> **Task requirements**: Could each record be written out again exactly as it stands?

·····

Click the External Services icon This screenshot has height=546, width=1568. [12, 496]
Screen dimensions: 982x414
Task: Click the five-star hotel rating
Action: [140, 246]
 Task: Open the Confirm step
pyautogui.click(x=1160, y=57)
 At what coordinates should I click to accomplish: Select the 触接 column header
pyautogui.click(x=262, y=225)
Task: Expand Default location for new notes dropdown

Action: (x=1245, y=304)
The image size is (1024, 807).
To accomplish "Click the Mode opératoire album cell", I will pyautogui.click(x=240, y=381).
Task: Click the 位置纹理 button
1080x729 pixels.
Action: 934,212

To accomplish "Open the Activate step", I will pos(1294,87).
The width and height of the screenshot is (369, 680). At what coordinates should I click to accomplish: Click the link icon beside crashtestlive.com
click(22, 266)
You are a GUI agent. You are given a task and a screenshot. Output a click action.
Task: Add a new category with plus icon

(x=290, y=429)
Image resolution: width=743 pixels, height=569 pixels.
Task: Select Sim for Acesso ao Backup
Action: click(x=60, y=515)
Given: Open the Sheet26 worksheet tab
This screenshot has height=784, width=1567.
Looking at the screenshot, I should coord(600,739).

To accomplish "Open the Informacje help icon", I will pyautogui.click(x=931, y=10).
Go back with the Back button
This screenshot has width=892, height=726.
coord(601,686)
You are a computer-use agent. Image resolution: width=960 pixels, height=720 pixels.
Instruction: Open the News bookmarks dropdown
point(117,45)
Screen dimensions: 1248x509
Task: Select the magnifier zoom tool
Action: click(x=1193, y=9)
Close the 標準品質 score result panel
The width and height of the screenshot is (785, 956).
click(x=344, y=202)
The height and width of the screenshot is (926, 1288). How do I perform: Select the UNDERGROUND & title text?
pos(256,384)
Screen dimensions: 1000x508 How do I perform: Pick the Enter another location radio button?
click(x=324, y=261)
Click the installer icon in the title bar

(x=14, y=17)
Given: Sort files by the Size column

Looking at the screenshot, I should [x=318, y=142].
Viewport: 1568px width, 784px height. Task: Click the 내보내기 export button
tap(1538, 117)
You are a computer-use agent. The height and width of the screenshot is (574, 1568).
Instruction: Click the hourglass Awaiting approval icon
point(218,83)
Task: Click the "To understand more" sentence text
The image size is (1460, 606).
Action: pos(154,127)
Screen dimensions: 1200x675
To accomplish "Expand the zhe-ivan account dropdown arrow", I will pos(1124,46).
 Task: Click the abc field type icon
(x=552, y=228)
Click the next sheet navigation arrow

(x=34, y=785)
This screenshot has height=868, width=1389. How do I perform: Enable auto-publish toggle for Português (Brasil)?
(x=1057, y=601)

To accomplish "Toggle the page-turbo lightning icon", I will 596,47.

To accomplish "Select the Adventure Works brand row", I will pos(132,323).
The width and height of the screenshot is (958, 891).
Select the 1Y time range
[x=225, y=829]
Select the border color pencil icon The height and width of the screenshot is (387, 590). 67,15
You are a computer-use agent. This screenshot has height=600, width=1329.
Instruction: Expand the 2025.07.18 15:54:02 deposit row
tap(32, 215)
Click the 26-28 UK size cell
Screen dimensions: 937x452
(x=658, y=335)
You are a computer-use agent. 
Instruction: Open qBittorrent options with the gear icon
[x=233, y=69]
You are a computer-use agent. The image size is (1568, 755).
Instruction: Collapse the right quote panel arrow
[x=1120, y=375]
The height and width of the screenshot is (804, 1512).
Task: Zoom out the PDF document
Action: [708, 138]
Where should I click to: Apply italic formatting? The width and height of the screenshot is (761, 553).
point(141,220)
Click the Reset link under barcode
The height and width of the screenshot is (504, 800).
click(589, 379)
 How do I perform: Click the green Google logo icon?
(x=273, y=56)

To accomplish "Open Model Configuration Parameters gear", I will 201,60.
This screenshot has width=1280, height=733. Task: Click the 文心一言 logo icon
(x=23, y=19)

·····

> **Finished exercise**:
Click the External Services icon This screenshot has height=546, width=1568. [12, 496]
Screen dimensions: 982x414
Task: Click the five-star hotel rating
Action: [140, 246]
 Task: Open the Confirm step
pyautogui.click(x=1160, y=57)
 At what coordinates should I click to accomplish: Select the 触接 column header
pyautogui.click(x=262, y=225)
Task: Expand Default location for new notes dropdown

Action: (x=1245, y=304)
The image size is (1024, 807).
To accomplish "Click the Mode opératoire album cell", I will pyautogui.click(x=240, y=381).
Task: Click the 位置纹理 button
1080x729 pixels.
Action: 934,212

To accomplish "Open the Activate step", I will pos(1294,87).
The width and height of the screenshot is (369, 680). At what coordinates should I click to accomplish: Click the link icon beside crashtestlive.com
click(22, 266)
You are a GUI agent. You are given a task and a screenshot. Output a click action.
Task: Add a new category with plus icon

(x=290, y=429)
Image resolution: width=743 pixels, height=569 pixels.
Task: Select Sim for Acesso ao Backup
Action: click(x=60, y=515)
Given: Open the Sheet26 worksheet tab
This screenshot has height=784, width=1567.
Looking at the screenshot, I should coord(600,739).

To accomplish "Open the Informacje help icon", I will pyautogui.click(x=931, y=10).
Go back with the Back button
This screenshot has width=892, height=726.
coord(601,686)
You are a computer-use agent. Image resolution: width=960 pixels, height=720 pixels.
Instruction: Open the News bookmarks dropdown
point(117,45)
Screen dimensions: 1248x509
Task: Select the magnifier zoom tool
Action: click(x=1193, y=9)
Close the 標準品質 score result panel
The width and height of the screenshot is (785, 956).
click(x=344, y=202)
The height and width of the screenshot is (926, 1288). How do I perform: Select the UNDERGROUND & title text?
pos(256,384)
Screen dimensions: 1000x508 How do I perform: Pick the Enter another location radio button?
click(x=324, y=261)
Click the installer icon in the title bar

(x=14, y=17)
Given: Sort files by the Size column

Looking at the screenshot, I should [x=318, y=142].
Viewport: 1568px width, 784px height. Task: Click the 내보내기 export button
tap(1538, 117)
You are a computer-use agent. The height and width of the screenshot is (574, 1568).
Instruction: Click the hourglass Awaiting approval icon
point(218,83)
Task: Click the "To understand more" sentence text
The image size is (1460, 606).
Action: pos(154,127)
Screen dimensions: 1200x675
To accomplish "Expand the zhe-ivan account dropdown arrow", I will pos(1124,46).
 Task: Click the abc field type icon
(x=552, y=228)
Click the next sheet navigation arrow

(x=34, y=785)
This screenshot has height=868, width=1389. How do I perform: Enable auto-publish toggle for Português (Brasil)?
(x=1057, y=601)

To accomplish "Toggle the page-turbo lightning icon", I will 596,47.

To accomplish "Select the Adventure Works brand row", I will pos(132,323).
The width and height of the screenshot is (958, 891).
Select the 1Y time range
[x=225, y=829]
Select the border color pencil icon The height and width of the screenshot is (387, 590). 67,15
You are a computer-use agent. This screenshot has height=600, width=1329.
Instruction: Expand the 2025.07.18 15:54:02 deposit row
tap(32, 215)
Click the 26-28 UK size cell
Screen dimensions: 937x452
(x=658, y=335)
You are a computer-use agent. 
Instruction: Open qBittorrent options with the gear icon
[x=233, y=69]
You are a computer-use agent. The image size is (1568, 755).
Instruction: Collapse the right quote panel arrow
[x=1120, y=375]
The height and width of the screenshot is (804, 1512).
Task: Zoom out the PDF document
Action: [708, 138]
Where should I click to: Apply italic formatting? The width and height of the screenshot is (761, 553).
point(141,220)
Click the Reset link under barcode
The height and width of the screenshot is (504, 800).
click(589, 379)
 How do I perform: Click the green Google logo icon?
(x=273, y=56)

To accomplish "Open Model Configuration Parameters gear", I will 201,60.
This screenshot has width=1280, height=733. Task: Click the 文心一言 logo icon
(x=23, y=19)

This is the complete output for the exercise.